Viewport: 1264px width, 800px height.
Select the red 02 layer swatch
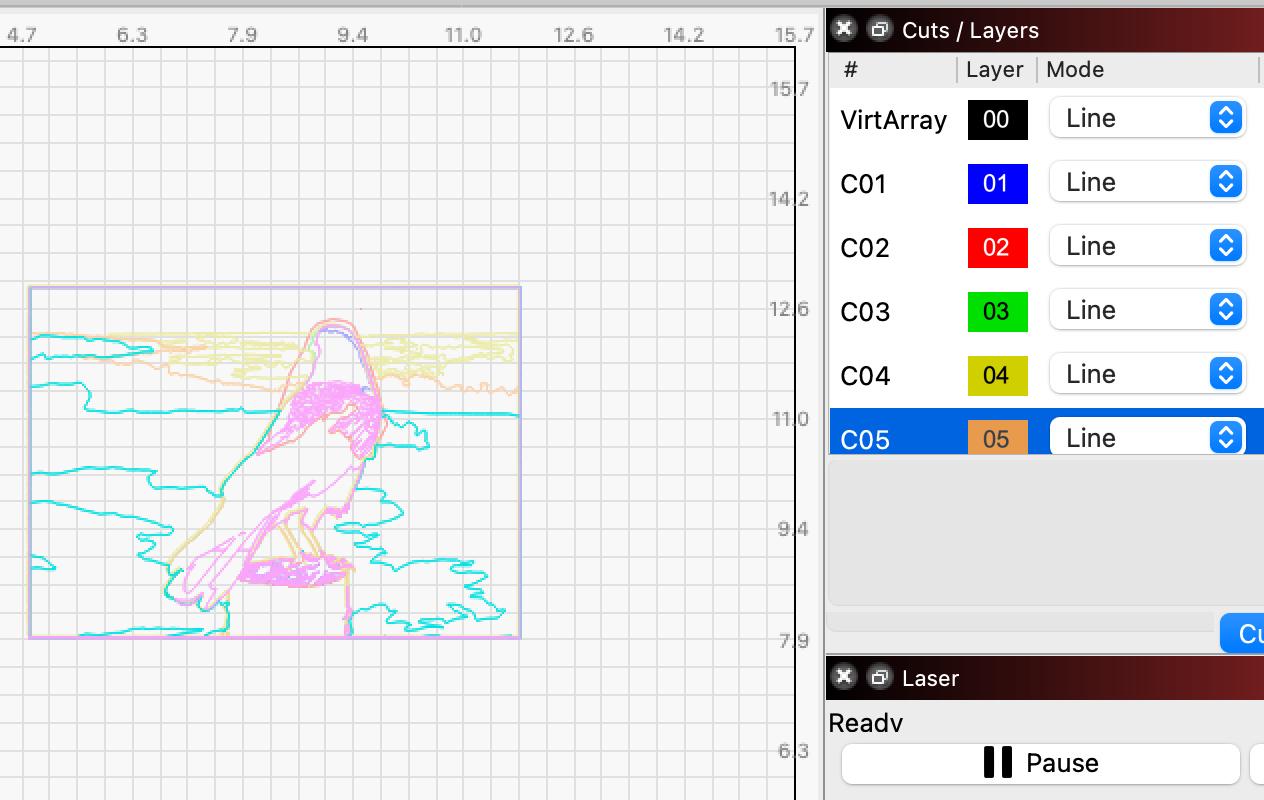(997, 248)
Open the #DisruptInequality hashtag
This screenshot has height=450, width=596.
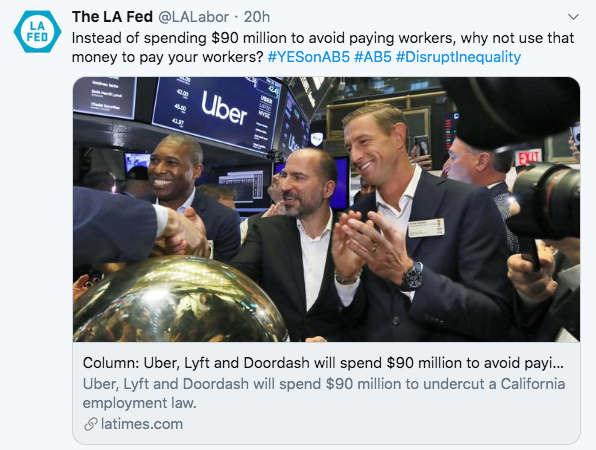pos(458,57)
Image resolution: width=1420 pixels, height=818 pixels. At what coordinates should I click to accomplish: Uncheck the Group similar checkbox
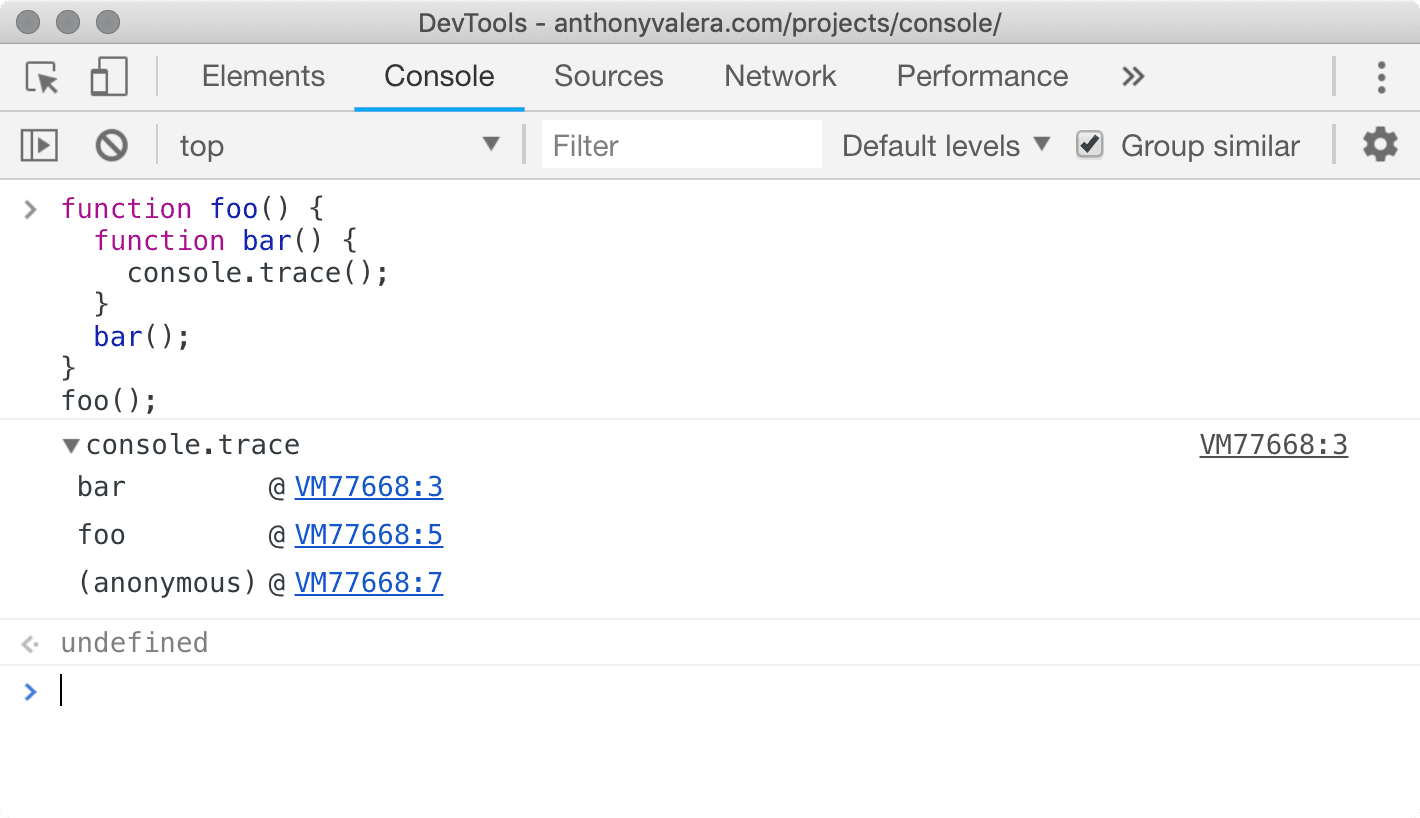pyautogui.click(x=1089, y=144)
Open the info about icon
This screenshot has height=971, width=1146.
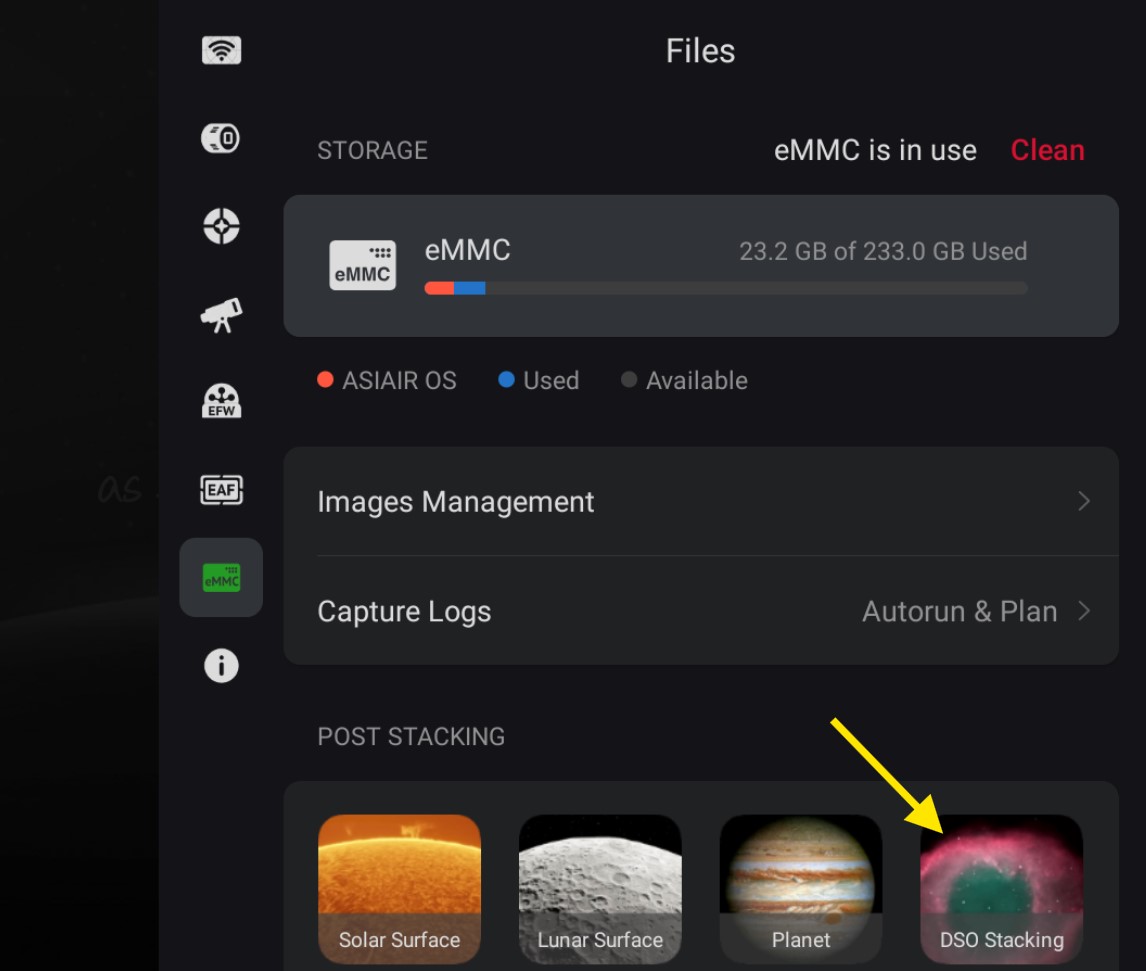pyautogui.click(x=221, y=665)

### EXERCISE AIM
Here the requirement is to restate exactly the line holding "Open the info about icon" and every later line through the end of the material, omitting pictures.

### ANSWER TO THIS TASK
Open the info about icon
This screenshot has height=971, width=1146.
pyautogui.click(x=221, y=665)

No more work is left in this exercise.